Dataset:
☆ ☆ ☆ ☆ ☆

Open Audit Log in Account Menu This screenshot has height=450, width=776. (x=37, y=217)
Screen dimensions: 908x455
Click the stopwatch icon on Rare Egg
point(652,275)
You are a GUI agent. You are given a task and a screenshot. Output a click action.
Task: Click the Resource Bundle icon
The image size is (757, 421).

☆ ☆ ☆ ☆ ☆

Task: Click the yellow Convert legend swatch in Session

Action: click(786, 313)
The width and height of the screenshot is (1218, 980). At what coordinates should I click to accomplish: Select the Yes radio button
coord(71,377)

☆ ☆ ☆ ☆ ☆

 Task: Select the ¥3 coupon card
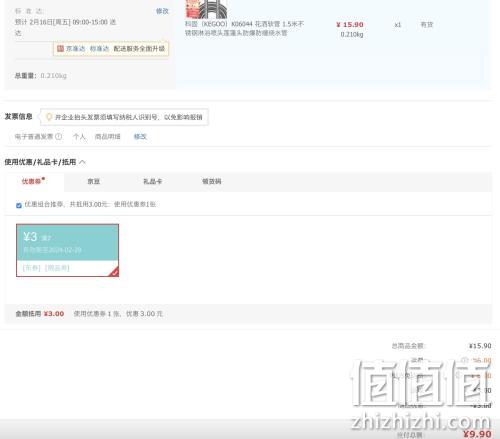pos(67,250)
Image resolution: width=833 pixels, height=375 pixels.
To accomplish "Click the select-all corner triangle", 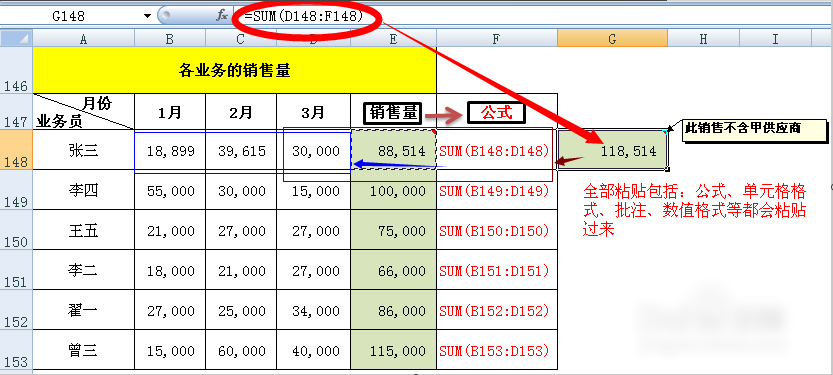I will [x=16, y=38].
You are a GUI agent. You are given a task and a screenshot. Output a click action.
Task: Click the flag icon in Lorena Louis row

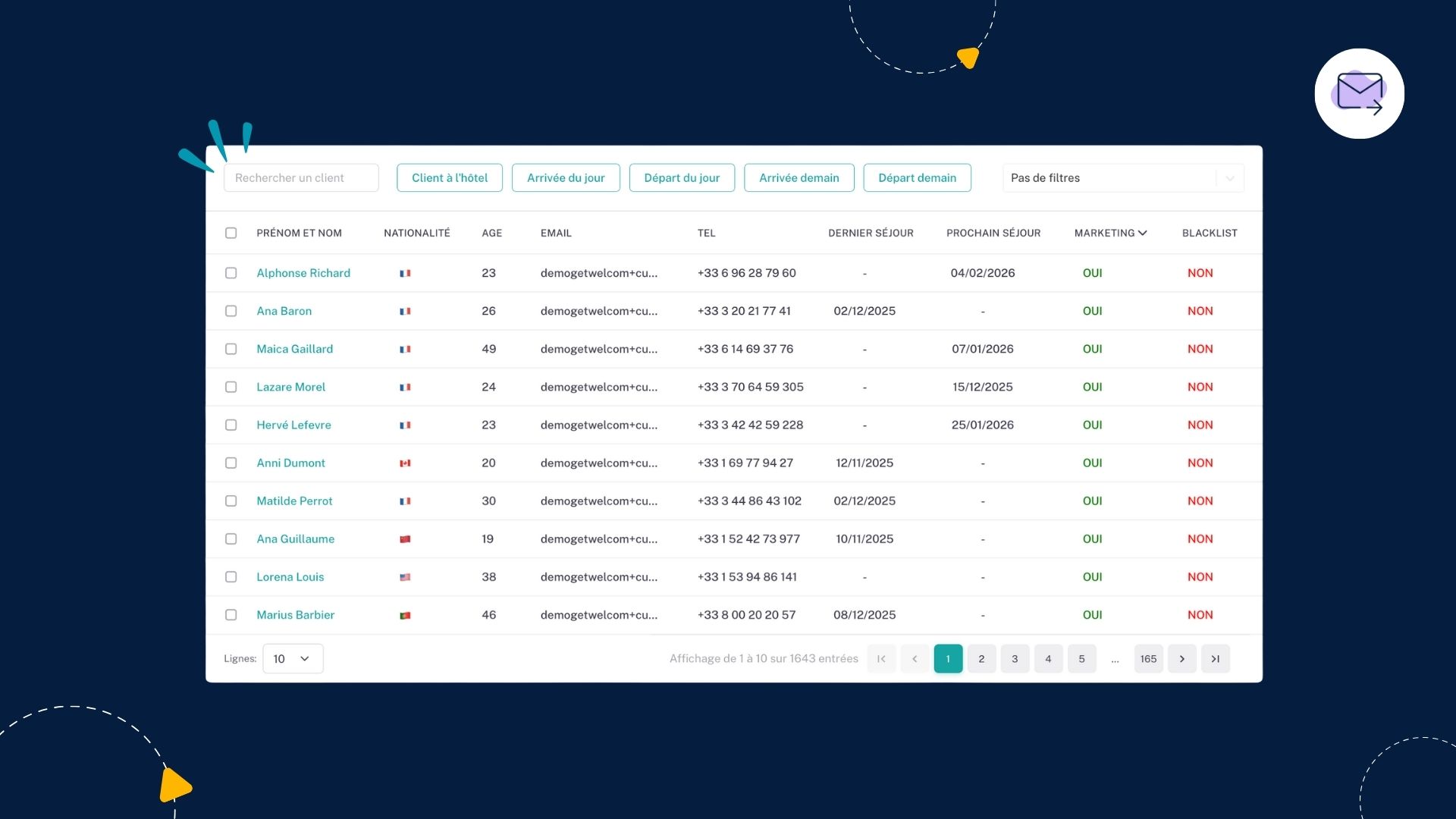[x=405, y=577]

☆ ☆ ☆ ☆ ☆

Task description: Begin at the line that has "Task: Click the yellow" and stop after the line that has "coord(71,377)". Reproduce those lines with "checkbox" swapped in for "radio button" and nothing else altered.

Written reply:
Task: Click the yellow Convert legend swatch in Session

Action: click(786, 313)
The width and height of the screenshot is (1218, 980). At what coordinates should I click to accomplish: Select the Yes checkbox
coord(71,377)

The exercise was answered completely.